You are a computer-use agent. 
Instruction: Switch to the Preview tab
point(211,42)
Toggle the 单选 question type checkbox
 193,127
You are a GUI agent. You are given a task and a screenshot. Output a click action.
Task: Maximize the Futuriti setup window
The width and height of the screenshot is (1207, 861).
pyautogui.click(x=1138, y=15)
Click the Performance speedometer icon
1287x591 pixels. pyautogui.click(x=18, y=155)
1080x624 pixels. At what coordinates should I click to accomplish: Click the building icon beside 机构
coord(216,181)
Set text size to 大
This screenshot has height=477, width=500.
======
Try it - Exact copies of all the records are required.

Exercise response -
You are a computer-use agent. 
Instruction: Switch to the Preview tab
point(211,42)
Toggle the 单选 question type checkbox
 193,127
You are a GUI agent. You are given a task and a screenshot. Output a click action.
Task: Maximize the Futuriti setup window
The width and height of the screenshot is (1207, 861).
pyautogui.click(x=1138, y=15)
Click the Performance speedometer icon
1287x591 pixels. pyautogui.click(x=18, y=155)
1080x624 pixels. At what coordinates should I click to accomplish: Click the building icon beside 机构
coord(216,181)
Set text size to 大
This screenshot has height=477, width=500.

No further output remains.